### SELECTED TEXT

──────

ILLUSTRATION BY JASPER RIETMAN
By ADAM DAVIDSON
Last Updated: Jul. 23, 5:00 AM ET

For Alejandro Suarez, the change in the East Village is easily visible on the shelves of the bodega where he has worked for seven years. On the corner of East 12th Street and Avenue A, the store used to be at the borderline between the richer people to the West and the poorer people to the East. When Suarez started, he sold lots of beans and rice to the Hispanic people who lived on the block. But Goya products are now crammed on a tiny shelf way in the back, while up front, there’s a huge and growing selection of organic produce, vegetarian sandwiches and high-end energy bars.

The East Village and the broader Lower East Side make up one of the most economically integrated parts of the city. It is one of the last places where the fairly rich and the very poor live on the same blocks and shop in the same bodegas. But the area is steadily becoming more like most of Manhattan: dominated by those with high incomes paying seemingly absurd rents, while the poor either leave or stay in government housing on the periphery. While older affordable housing is reaching the end of its life cycle, new affordable housing’s major source of public funding — Congress — is planning comprehensive tax-and-spending reform. This could pose an existential threat to New York’s regulatory efforts to keep Manhattan affordable for the poor.

──────

### DATASET CONTENT
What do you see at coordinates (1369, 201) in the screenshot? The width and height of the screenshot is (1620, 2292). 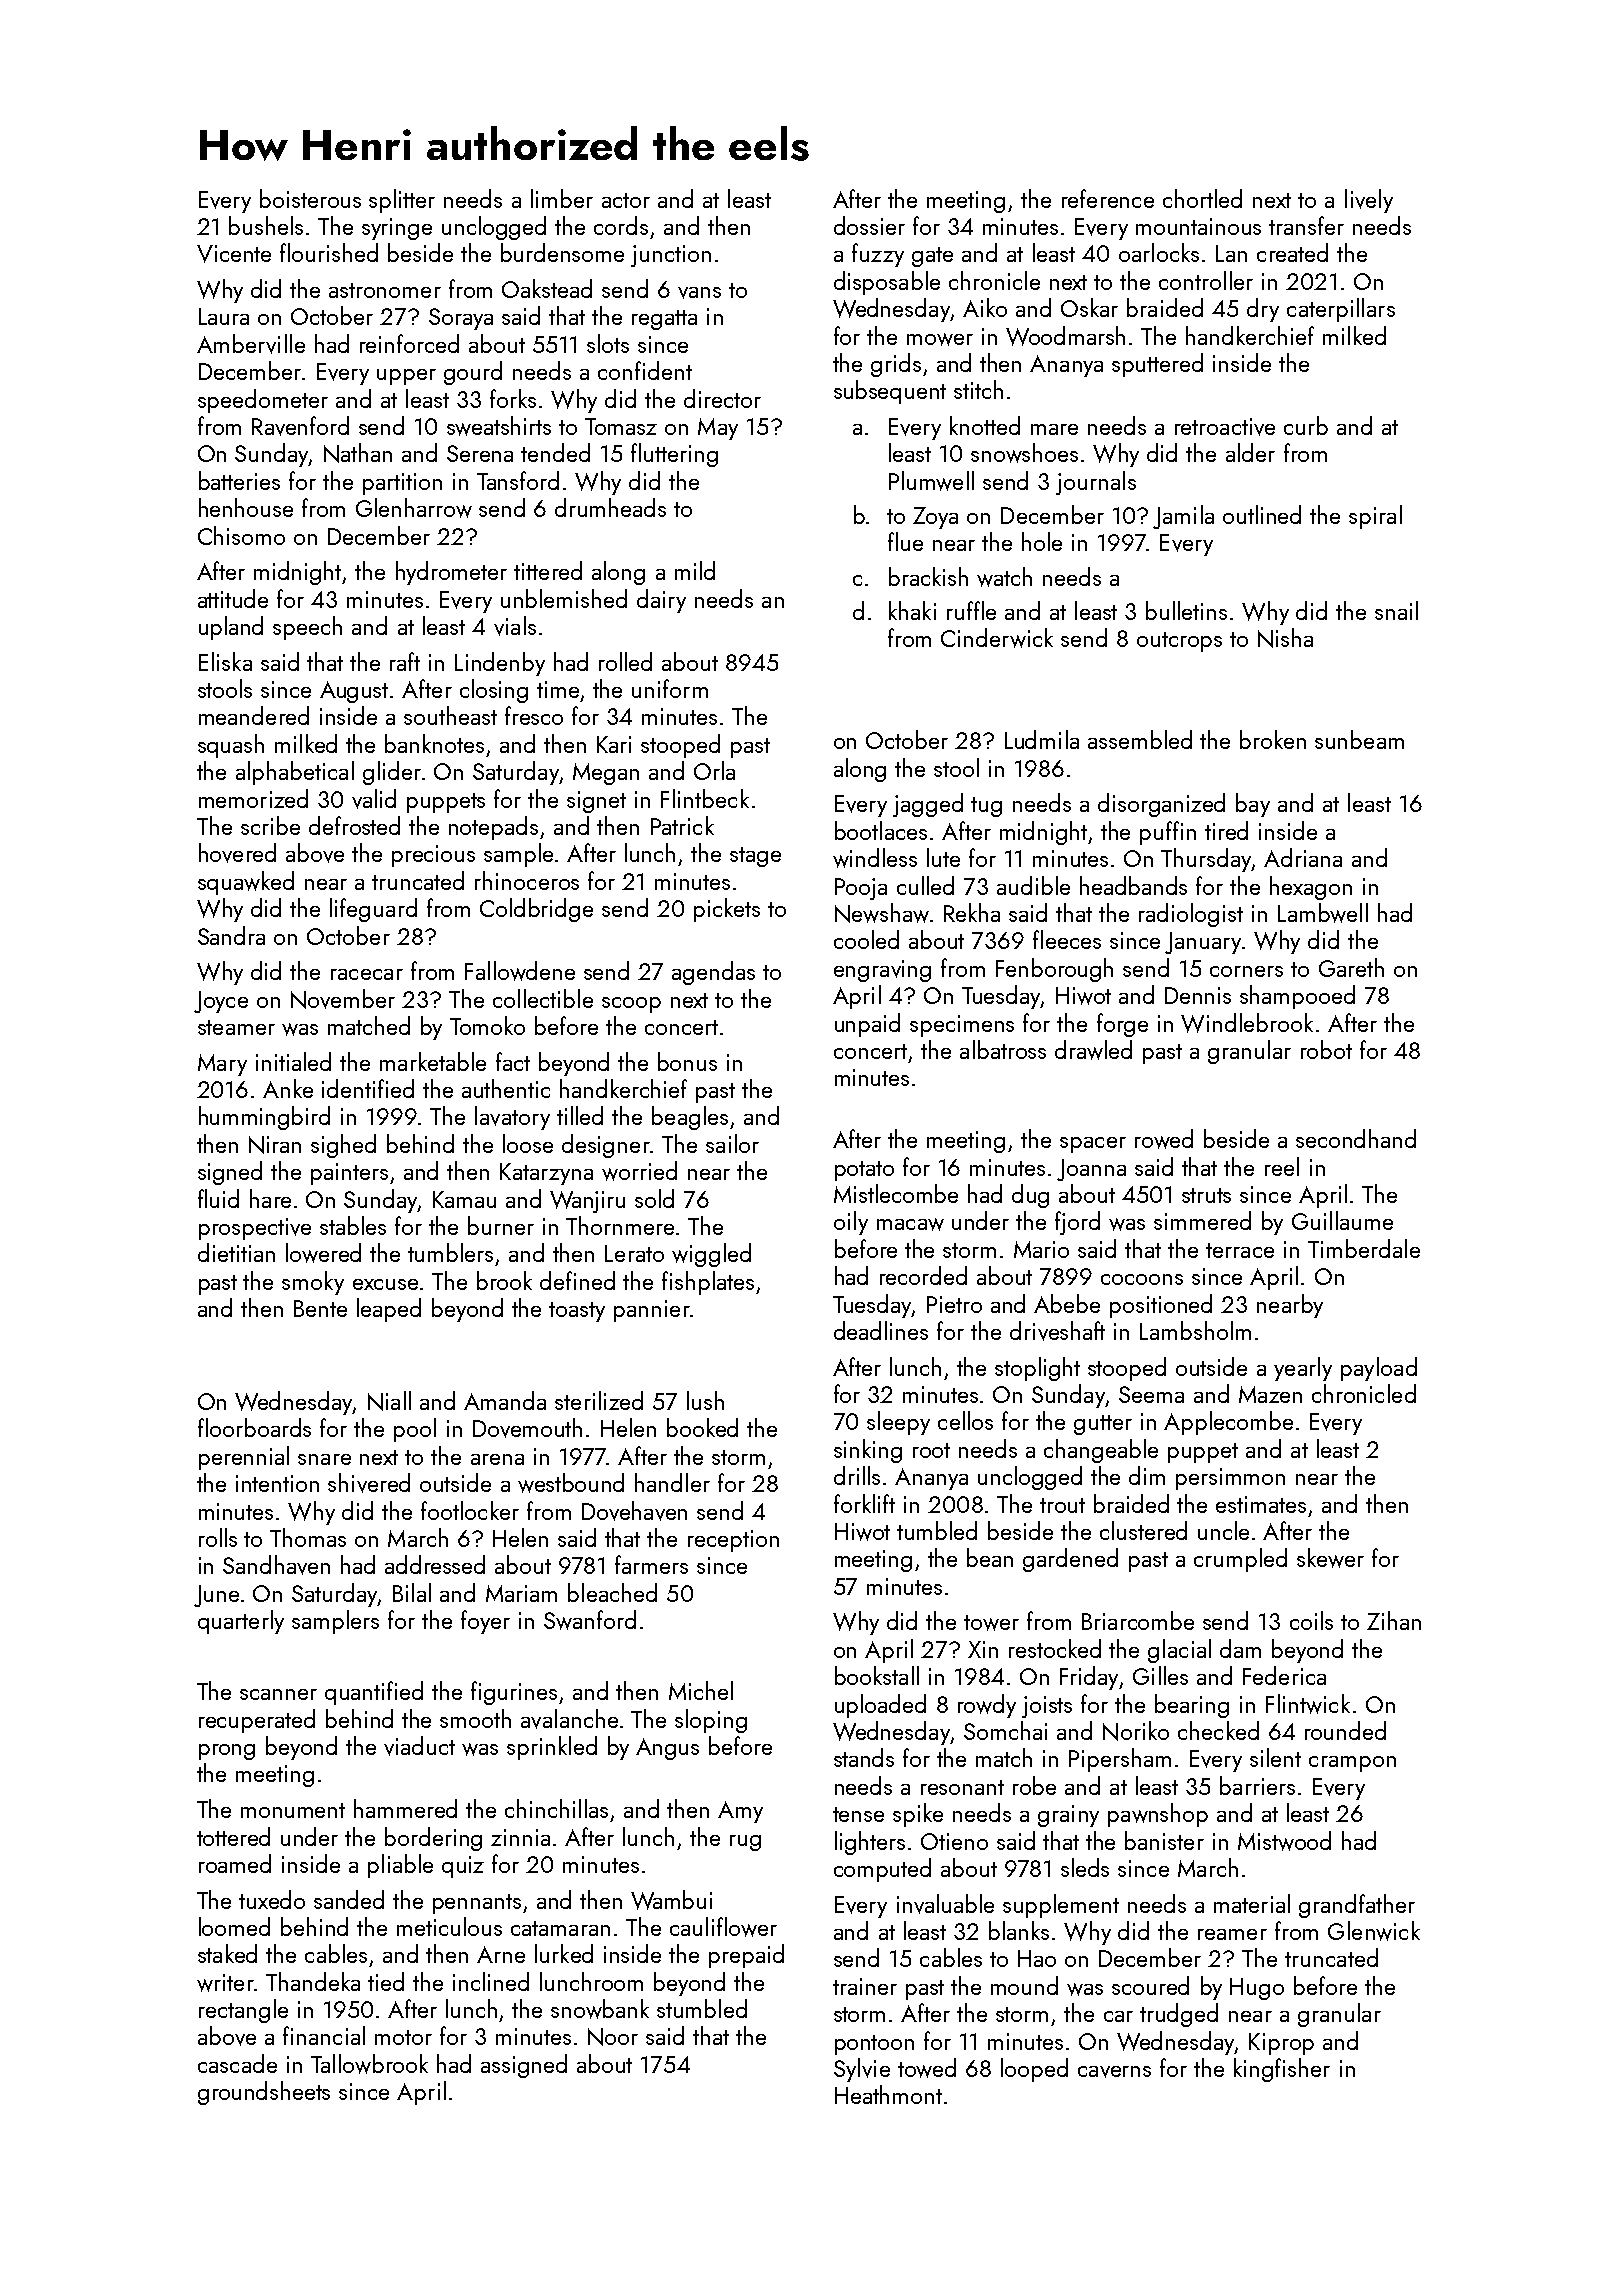 I see `lively` at bounding box center [1369, 201].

──────

### INSTRUCTIONS FOR THE TASK
Answer these questions from the East Village article:
(a) How long has Alejandro Suarez worked at the bodega?
(b) On which corner is the bodega?
(c) What does the article name as the major source of public funding for new affordable housing?

### TASK RESPONSE
(a) Seven years.
(b) East 12th Street and Avenue A.
(c) Congress.